Direction 1: Print the entries below word for word, starting at the line that contains "Image resolution: width=2576 pixels, height=1428 pixels. What" and running through the last line of the entries.

Article:
Books

The Hollows by Mark Edwards

This new thriller by Mark Edwards takes place at an inland summer resort in the state of Maine. He takes advantage of Maine’s reputation as remote, dotted with lakes, and covered in deep forests to establish a bit of an other-worldly atmosphere. He doesn’t miss the economic straits and spotty wi-fi reception of the state’s rural parts, either.

To barely employed British music journalist Tom Anderson, who narrates many of the chapters in the first person, the idea of a vacation swimming and hiking with his 14-year-old daughter Frankie sounded ideal from the other side of the Atlantic. Since his divorce, she lives in Albany, New York, with her mother, and Tom’s time with her is precious and rare.

The resort is in the midst of a grand reopening when Tom and Frankie arrive, but what the owners and the slick brochures and website don’t reveal is that 20 years before, Hollow Falls was the site of a gruesome double murder. Two teachers chaperoning a group of middle school students were murdered, their naked bodies displayed on a large flat rock in a forest clearing, pagan symbols daubed in blood around them. The teachers were married, but not to each other, and had been carrying on a clandestine affair. Everyone suspected ‘the local weirdo’ of the crime, a goth and black-metal-music obsessed teenager named Everett Miller. But he disappeared and whether he fled south to New Hampshire or north to Canada, he was never seen again.

Extracted entries:
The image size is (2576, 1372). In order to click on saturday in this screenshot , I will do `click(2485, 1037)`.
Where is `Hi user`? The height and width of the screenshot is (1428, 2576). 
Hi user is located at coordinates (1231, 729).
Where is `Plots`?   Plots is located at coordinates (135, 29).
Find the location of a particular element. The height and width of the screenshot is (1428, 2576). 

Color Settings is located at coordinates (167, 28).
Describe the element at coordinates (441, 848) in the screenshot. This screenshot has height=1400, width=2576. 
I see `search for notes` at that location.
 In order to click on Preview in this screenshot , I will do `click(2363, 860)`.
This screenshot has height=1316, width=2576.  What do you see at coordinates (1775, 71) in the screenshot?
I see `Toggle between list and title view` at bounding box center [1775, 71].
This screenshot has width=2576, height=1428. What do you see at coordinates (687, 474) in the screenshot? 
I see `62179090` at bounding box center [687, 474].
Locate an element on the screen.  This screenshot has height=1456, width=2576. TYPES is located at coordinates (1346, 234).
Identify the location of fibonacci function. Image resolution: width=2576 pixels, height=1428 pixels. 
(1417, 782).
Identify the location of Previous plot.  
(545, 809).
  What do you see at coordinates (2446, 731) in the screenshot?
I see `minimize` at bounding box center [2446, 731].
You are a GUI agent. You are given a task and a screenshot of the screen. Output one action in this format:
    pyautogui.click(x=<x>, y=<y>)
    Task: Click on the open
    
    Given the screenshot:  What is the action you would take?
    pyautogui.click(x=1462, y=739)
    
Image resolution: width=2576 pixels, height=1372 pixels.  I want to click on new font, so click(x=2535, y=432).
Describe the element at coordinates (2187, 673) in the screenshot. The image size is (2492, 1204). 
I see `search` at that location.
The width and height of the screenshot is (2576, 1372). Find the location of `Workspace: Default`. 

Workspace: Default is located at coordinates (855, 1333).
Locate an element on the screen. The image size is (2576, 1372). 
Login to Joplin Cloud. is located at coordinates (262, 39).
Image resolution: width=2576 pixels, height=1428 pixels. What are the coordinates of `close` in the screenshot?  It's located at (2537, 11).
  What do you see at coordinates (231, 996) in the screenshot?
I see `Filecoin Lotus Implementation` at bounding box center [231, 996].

Direction 2:
Answer these questions using the review of The Hollows above:
(a) In which state is the summer resort located?
(b) How old is Tom's daughter Frankie?
(c) How many years before Tom and Frankie arrive did the double murder take place?

Expected output 1:
Image resolution: width=2576 pixels, height=1428 pixels. What are the coordinates of `close` in the screenshot?  It's located at (2537, 11).
  What do you see at coordinates (231, 996) in the screenshot?
I see `Filecoin Lotus Implementation` at bounding box center [231, 996].

Expected output 2:
(a) Maine
(b) 14
(c) 20 years